▸ **EXERCISE OBJECTIVE**: Turn the records, from the line containing "575x513 pixels." through the line containing "Action: [402, 694]", into a Markdown table with the columns Row and Entry. Number each row and skip any blank lines.

▸ **Word and item position data**:

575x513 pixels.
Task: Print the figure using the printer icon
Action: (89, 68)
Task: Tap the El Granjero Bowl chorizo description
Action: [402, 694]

==

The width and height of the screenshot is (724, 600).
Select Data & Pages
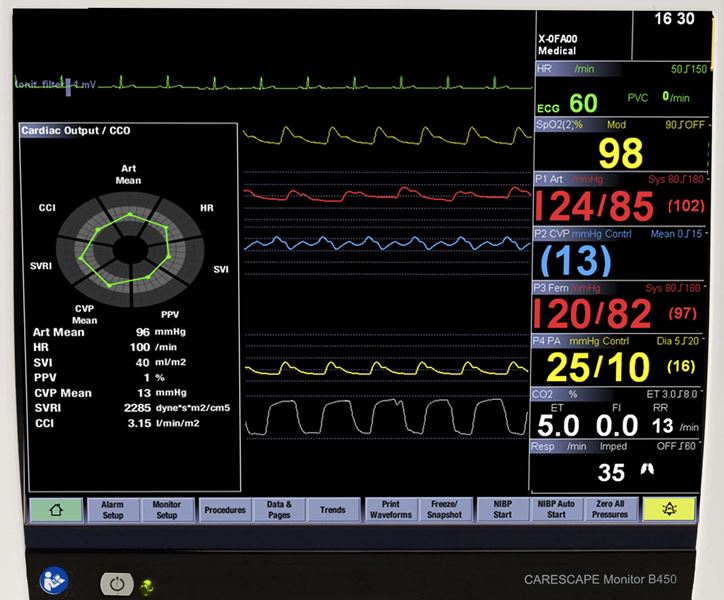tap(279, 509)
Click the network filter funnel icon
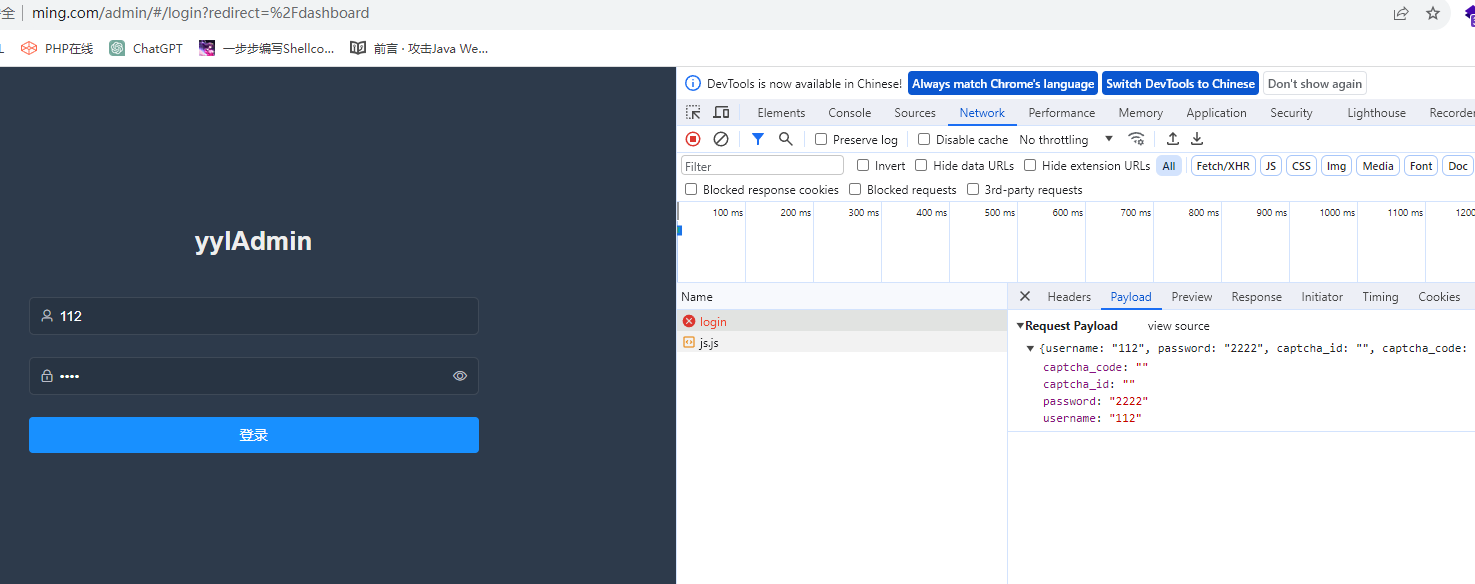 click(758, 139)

▸ **REPLY TO THE EXERCISE**:
| Row | Entry |
|---|---|
| 1 | 575x513 pixels. |
| 2 | Task: Print the figure using the printer icon |
| 3 | Action: (89, 68) |
| 4 | Task: Tap the El Granjero Bowl chorizo description |
| 5 | Action: [402, 694] |